According to the press dossier available on the website of the documentary Las maestras de la República [The Teachers of the Republic], republican women teachers symbolised the broader project of social and cultural transformation promoted by the Second Spanish Republic. Public education—accessible, of good quality and grounded in the principle of equality—was one of the fundamental aims of the new regime, and teachers were regarded as the very heart of the school and as role models for their pupils.
Republican women teachers embodied the ideal of the modern and independent woman. They championed a range of causes and, in many cases, linked their educational work with broader aspirations for social transformation and with political or trade-union engagement.
Josefa Rodríguez Álvarez, better known as Josefina Aldecoa, a Spanish writer and educator, once wrote: “Republican women teachers, trained in mixed classrooms for the first time, spoke of equality in remote and impoverished villages. They opened a window to freedom and replaced the black attire traditionally worn by rural women with the colours of freedom and hope”.
Remote and impoverished villages… Why not speak, then, of rural women teachers? It should be noted that the professional environment of rural women teachers was far from easy. They worked in rural areas that posed serious difficulties for the exercise of their profession: a lack of school infrastructure, the almost complete absence of hygienic and health measures, and frequent resistance from parents to changes introduced in school life. These problems constituted some of the principal obstacles to the pedagogical innovations and methodological reforms that these teachers sought to introduce in their classrooms.
In those republican years, illiteracy rates were extremely high—particularly among women—and in rural areas the shortage of schools was dramatic. It was precisely to these neglected regions, which formed the majority of an overwhelmingly agrarian society, that many teachers—most of them recently trained—were sent: they became rural women teachers. In general, they were young women who, after completing their studies at teacher-training colleges, obtained their teaching qualifications and then sat the civil service examinations or underwent further training in order to secure a post. In this way, they achieved a degree of economic independence which, although it did not bring many luxuries, allowed them to leave the family household and begin a new life. This new life also involved an ambitious and passionate educational project, inspired by the ideas of the New Education movement and by the principles of active pedagogy. During those years the figure of the rural woman teacher became firmly established as a driving force for social change, an agent of transformation and a defender of the most disadvantaged social groups.
No longer defined by the traditional moral authority of religion, rural women teachers became citizens and professionals uniquely capable of socialising the children in their schools. As far as circumstances allowed, they also sought—through the education of children—to shape the families of rural communities into democratic social beings committed to learning.
Within a broader project of social reform, the Republic regarded education as a central instrument of social transformation and therefore assigned it a fundamental role. The most influential doctrine behind the republican educational project was that of the Institución Libre de Enseñanza moement, a pedagogical initiative that operated in Spain for more than half a century (1876–1939) and had its headquarters in Madrid.
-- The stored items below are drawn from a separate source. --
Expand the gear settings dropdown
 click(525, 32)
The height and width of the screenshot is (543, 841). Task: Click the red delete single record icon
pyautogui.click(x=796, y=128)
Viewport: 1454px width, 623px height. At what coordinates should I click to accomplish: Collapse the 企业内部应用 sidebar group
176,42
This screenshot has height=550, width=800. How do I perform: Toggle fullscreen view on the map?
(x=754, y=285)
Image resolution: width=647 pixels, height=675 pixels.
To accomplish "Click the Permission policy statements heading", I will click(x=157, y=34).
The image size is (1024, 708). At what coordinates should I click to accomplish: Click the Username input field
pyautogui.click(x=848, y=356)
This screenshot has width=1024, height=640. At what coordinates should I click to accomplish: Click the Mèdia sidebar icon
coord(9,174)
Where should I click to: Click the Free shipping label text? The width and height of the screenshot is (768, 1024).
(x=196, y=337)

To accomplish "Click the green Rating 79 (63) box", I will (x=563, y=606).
For the first time in Spanish history, it was established that a lack of financial resources should not constitute an obstacle to study. The Republic assumed the responsibility of guaranteeing access to all levels of education for those Spaniards without economic means. In the context of Spain at the time, this represented a highly significant development.
Cándida Bueno: A Catholic rural teacher, raped and executed in 1936
Cándida Bueno was one of many teachers murdered during the Spanish Civil War. No fewer than twenty-nine teachers were killed by men from the Nationalist forces in the province of Zaragoza alone. Cándida herself was a practising Catholic.
As historian Natalia Salvo explains, Cándida Bueno was born in the Aragonese village of Castiliscar in 1912. In that same locality she worked as a teacher, and nearby—in Farasdués—she was executed by firing squad in 1936.
A firm defender of the educational ideals of the Second Republic, Bueno began teaching at a very young age in the school of her own village, where she promoted educational initiatives that were highly innovative for the time. Although she belonged to a middle-class landowning family, she supported the Republican government’s Agrarian Reform Act.
With the outbreak of the Civil War, however, many republican women—especially those who had been active in politics or in teaching—became targets for the Nationalist forces, which frequently employed gender-based violence against them: head shaving, forced ingestion of castor oil and sexual assault. Cándida Bueno was one of the women subjected to such violence.
On 4 September 1936, less than two months after the war had begun, she was arrested together with her brother Manuel. The accusation was that she had removed crucifixes from the village school. Yet another possible motive has also been suggested: her rejection of the advances of a military officer who had been courting her.
Later oral testimonies recounted that, during her imprisonment, Cándida was subjected to repeated sexual abuse by her jailers and that, at the site of her execution, she was raped by three of her executioners. On 16 September 1936, she was executed by firing squad together with her brother.
Many years passed before any form of recognition was granted. Finally, on 21 March 2022, the town council of Castiliscar approved the renaming of the village school “Cándida Antonia Bueno Iso (1912–1936), teacher of Castiliscar executed in Farasdués”.